= YOUR OBJECTIVE =
All records are to be printed again exactly as they appear.

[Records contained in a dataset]
================
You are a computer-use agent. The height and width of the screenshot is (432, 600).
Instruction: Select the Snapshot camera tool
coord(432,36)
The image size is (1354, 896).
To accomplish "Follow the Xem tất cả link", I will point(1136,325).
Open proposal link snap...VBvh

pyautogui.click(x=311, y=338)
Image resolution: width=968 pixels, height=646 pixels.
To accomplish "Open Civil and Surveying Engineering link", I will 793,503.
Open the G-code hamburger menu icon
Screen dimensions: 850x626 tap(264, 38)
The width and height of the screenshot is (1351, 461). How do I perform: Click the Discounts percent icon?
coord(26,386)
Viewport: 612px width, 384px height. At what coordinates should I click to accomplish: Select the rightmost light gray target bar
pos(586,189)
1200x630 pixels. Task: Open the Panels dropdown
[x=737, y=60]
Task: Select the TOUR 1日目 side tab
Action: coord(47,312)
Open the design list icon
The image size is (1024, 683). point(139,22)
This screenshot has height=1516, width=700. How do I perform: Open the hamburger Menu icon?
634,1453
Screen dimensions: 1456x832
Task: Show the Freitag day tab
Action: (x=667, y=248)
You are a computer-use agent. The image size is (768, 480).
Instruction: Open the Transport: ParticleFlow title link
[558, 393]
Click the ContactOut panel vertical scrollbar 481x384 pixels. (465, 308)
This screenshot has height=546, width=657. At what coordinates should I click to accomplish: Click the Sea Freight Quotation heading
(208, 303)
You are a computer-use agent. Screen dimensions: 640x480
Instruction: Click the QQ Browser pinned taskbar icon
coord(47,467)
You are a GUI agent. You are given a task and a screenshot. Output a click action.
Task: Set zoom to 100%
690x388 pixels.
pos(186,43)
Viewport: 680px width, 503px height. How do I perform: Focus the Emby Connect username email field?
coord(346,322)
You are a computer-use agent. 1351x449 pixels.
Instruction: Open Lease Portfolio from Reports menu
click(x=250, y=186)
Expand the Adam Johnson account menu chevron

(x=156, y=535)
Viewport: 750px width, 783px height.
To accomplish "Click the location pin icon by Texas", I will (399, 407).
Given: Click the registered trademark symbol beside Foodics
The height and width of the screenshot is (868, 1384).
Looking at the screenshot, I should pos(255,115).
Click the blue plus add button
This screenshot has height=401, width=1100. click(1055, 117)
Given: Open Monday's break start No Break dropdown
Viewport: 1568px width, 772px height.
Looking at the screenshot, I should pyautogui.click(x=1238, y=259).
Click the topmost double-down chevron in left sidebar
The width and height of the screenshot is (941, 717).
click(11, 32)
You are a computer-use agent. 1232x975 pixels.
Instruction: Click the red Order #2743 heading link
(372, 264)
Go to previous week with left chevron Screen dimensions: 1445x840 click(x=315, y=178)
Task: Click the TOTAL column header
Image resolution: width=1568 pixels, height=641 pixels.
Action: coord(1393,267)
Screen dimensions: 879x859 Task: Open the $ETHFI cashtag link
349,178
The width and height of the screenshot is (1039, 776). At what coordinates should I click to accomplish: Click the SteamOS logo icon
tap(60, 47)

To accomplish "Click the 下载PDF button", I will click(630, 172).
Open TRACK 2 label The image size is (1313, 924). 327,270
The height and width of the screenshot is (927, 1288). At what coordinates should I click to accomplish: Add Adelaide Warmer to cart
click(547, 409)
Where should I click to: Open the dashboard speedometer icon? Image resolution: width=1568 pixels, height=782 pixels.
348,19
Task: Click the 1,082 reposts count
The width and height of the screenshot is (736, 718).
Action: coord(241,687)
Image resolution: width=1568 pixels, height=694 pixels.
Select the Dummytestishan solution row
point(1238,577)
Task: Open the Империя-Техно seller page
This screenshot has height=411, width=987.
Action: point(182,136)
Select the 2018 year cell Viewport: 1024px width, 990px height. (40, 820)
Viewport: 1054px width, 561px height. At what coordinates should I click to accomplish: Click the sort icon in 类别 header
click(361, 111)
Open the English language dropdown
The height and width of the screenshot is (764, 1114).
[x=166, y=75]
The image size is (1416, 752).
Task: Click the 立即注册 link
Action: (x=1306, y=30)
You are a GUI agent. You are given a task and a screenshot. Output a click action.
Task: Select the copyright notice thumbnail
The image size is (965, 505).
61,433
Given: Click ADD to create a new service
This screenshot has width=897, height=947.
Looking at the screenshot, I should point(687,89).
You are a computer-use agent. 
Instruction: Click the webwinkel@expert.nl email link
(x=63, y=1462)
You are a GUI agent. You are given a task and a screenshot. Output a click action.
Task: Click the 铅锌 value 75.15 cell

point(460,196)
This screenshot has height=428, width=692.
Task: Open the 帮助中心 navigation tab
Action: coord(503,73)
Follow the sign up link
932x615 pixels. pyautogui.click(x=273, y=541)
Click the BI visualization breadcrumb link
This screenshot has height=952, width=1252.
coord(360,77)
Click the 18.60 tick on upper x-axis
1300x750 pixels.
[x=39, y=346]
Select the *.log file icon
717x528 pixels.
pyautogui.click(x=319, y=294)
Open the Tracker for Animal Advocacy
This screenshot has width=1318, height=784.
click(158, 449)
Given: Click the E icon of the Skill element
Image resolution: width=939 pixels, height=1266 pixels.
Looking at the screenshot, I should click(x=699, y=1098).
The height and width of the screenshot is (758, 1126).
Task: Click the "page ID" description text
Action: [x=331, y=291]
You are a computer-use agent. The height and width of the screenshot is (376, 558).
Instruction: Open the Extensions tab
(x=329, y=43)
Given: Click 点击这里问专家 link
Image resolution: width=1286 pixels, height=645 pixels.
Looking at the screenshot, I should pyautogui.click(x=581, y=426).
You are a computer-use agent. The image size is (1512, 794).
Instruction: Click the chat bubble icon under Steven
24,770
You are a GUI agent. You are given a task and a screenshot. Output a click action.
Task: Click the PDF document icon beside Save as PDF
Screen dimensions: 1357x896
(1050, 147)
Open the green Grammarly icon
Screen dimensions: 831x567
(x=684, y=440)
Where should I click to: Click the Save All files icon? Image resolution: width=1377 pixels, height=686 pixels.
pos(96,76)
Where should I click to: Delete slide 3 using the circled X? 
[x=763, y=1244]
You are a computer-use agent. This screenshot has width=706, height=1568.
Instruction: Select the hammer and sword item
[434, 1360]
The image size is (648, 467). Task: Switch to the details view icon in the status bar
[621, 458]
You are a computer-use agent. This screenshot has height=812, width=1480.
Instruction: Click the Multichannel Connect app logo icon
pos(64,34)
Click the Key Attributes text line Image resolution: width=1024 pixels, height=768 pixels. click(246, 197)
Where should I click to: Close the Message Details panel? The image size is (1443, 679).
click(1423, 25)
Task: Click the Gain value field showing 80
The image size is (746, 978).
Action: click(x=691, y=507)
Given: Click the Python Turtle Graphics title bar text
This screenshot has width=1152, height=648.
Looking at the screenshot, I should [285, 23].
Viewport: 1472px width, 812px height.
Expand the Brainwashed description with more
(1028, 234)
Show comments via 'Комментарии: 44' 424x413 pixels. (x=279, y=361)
================
= ANSWER TO THIS PROBLEM =
You are a computer-use agent. The height and width of the screenshot is (432, 600).
Instruction: Select the Snapshot camera tool
coord(432,36)
The image size is (1354, 896).
To accomplish "Follow the Xem tất cả link", I will point(1136,325).
Open proposal link snap...VBvh

pyautogui.click(x=311, y=338)
Image resolution: width=968 pixels, height=646 pixels.
To accomplish "Open Civil and Surveying Engineering link", I will 793,503.
Open the G-code hamburger menu icon
Screen dimensions: 850x626 tap(264, 38)
The width and height of the screenshot is (1351, 461). How do I perform: Click the Discounts percent icon?
coord(26,386)
Viewport: 612px width, 384px height. At what coordinates should I click to accomplish: Select the rightmost light gray target bar
pos(586,189)
1200x630 pixels. Task: Open the Panels dropdown
[x=737, y=60]
Task: Select the TOUR 1日目 side tab
Action: coord(47,312)
Open the design list icon
The image size is (1024, 683). point(139,22)
This screenshot has height=1516, width=700. How do I perform: Open the hamburger Menu icon?
634,1453
Screen dimensions: 1456x832
Task: Show the Freitag day tab
Action: (x=667, y=248)
You are a computer-use agent. The image size is (768, 480).
Instruction: Open the Transport: ParticleFlow title link
[558, 393]
Click the ContactOut panel vertical scrollbar 481x384 pixels. (465, 308)
This screenshot has height=546, width=657. At what coordinates should I click to accomplish: Click the Sea Freight Quotation heading
(208, 303)
You are a computer-use agent. Screen dimensions: 640x480
Instruction: Click the QQ Browser pinned taskbar icon
coord(47,467)
You are a GUI agent. You are given a task and a screenshot. Output a click action.
Task: Set zoom to 100%
690x388 pixels.
pos(186,43)
Viewport: 680px width, 503px height. How do I perform: Focus the Emby Connect username email field?
coord(346,322)
You are a computer-use agent. 1351x449 pixels.
Instruction: Open Lease Portfolio from Reports menu
click(x=250, y=186)
Expand the Adam Johnson account menu chevron

(x=156, y=535)
Viewport: 750px width, 783px height.
To accomplish "Click the location pin icon by Texas", I will (399, 407).
Given: Click the registered trademark symbol beside Foodics
The height and width of the screenshot is (868, 1384).
Looking at the screenshot, I should pos(255,115).
Click the blue plus add button
This screenshot has height=401, width=1100. click(1055, 117)
Given: Open Monday's break start No Break dropdown
Viewport: 1568px width, 772px height.
Looking at the screenshot, I should pyautogui.click(x=1238, y=259).
Click the topmost double-down chevron in left sidebar
The width and height of the screenshot is (941, 717).
click(11, 32)
You are a computer-use agent. 1232x975 pixels.
Instruction: Click the red Order #2743 heading link
(372, 264)
Go to previous week with left chevron Screen dimensions: 1445x840 click(x=315, y=178)
Task: Click the TOTAL column header
Image resolution: width=1568 pixels, height=641 pixels.
Action: coord(1393,267)
Screen dimensions: 879x859 Task: Open the $ETHFI cashtag link
349,178
The width and height of the screenshot is (1039, 776). At what coordinates should I click to accomplish: Click the SteamOS logo icon
tap(60, 47)

To accomplish "Click the 下载PDF button", I will click(630, 172).
Open TRACK 2 label The image size is (1313, 924). 327,270
The height and width of the screenshot is (927, 1288). At what coordinates should I click to accomplish: Add Adelaide Warmer to cart
click(547, 409)
Where should I click to: Open the dashboard speedometer icon? Image resolution: width=1568 pixels, height=782 pixels.
348,19
Task: Click the 1,082 reposts count
The width and height of the screenshot is (736, 718).
Action: coord(241,687)
Image resolution: width=1568 pixels, height=694 pixels.
Select the Dummytestishan solution row
point(1238,577)
Task: Open the Империя-Техно seller page
This screenshot has height=411, width=987.
Action: point(182,136)
Select the 2018 year cell Viewport: 1024px width, 990px height. (40, 820)
Viewport: 1054px width, 561px height. At what coordinates should I click to accomplish: Click the sort icon in 类别 header
click(361, 111)
Open the English language dropdown
The height and width of the screenshot is (764, 1114).
[x=166, y=75]
The image size is (1416, 752).
Task: Click the 立即注册 link
Action: (x=1306, y=30)
You are a GUI agent. You are given a task and a screenshot. Output a click action.
Task: Select the copyright notice thumbnail
The image size is (965, 505).
61,433
Given: Click ADD to create a new service
This screenshot has width=897, height=947.
Looking at the screenshot, I should point(687,89).
You are a computer-use agent. 
Instruction: Click the webwinkel@expert.nl email link
(x=63, y=1462)
You are a GUI agent. You are given a task and a screenshot. Output a click action.
Task: Click the 铅锌 value 75.15 cell

point(460,196)
This screenshot has height=428, width=692.
Task: Open the 帮助中心 navigation tab
Action: coord(503,73)
Follow the sign up link
932x615 pixels. pyautogui.click(x=273, y=541)
Click the BI visualization breadcrumb link
This screenshot has height=952, width=1252.
coord(360,77)
Click the 18.60 tick on upper x-axis
1300x750 pixels.
[x=39, y=346]
Select the *.log file icon
717x528 pixels.
pyautogui.click(x=319, y=294)
Open the Tracker for Animal Advocacy
This screenshot has width=1318, height=784.
click(158, 449)
Given: Click the E icon of the Skill element
Image resolution: width=939 pixels, height=1266 pixels.
Looking at the screenshot, I should click(x=699, y=1098).
The height and width of the screenshot is (758, 1126).
Task: Click the "page ID" description text
Action: [x=331, y=291]
You are a computer-use agent. The height and width of the screenshot is (376, 558).
Instruction: Open the Extensions tab
(x=329, y=43)
Given: Click 点击这里问专家 link
Image resolution: width=1286 pixels, height=645 pixels.
Looking at the screenshot, I should pyautogui.click(x=581, y=426).
You are a computer-use agent. The image size is (1512, 794).
Instruction: Click the chat bubble icon under Steven
24,770
You are a GUI agent. You are given a task and a screenshot. Output a click action.
Task: Click the PDF document icon beside Save as PDF
Screen dimensions: 1357x896
(1050, 147)
Open the green Grammarly icon
Screen dimensions: 831x567
(x=684, y=440)
Where should I click to: Click the Save All files icon? Image resolution: width=1377 pixels, height=686 pixels.
pos(96,76)
Where should I click to: Delete slide 3 using the circled X? 
[x=763, y=1244]
You are a computer-use agent. This screenshot has width=706, height=1568.
Instruction: Select the hammer and sword item
[434, 1360]
The image size is (648, 467). Task: Switch to the details view icon in the status bar
[621, 458]
You are a computer-use agent. This screenshot has height=812, width=1480.
Instruction: Click the Multichannel Connect app logo icon
pos(64,34)
Click the Key Attributes text line Image resolution: width=1024 pixels, height=768 pixels. click(246, 197)
Where should I click to: Close the Message Details panel? The image size is (1443, 679).
click(1423, 25)
Task: Click the Gain value field showing 80
The image size is (746, 978).
Action: click(x=691, y=507)
Given: Click the Python Turtle Graphics title bar text
This screenshot has width=1152, height=648.
Looking at the screenshot, I should [285, 23].
Viewport: 1472px width, 812px height.
Expand the Brainwashed description with more
(1028, 234)
Show comments via 'Комментарии: 44' 424x413 pixels. (x=279, y=361)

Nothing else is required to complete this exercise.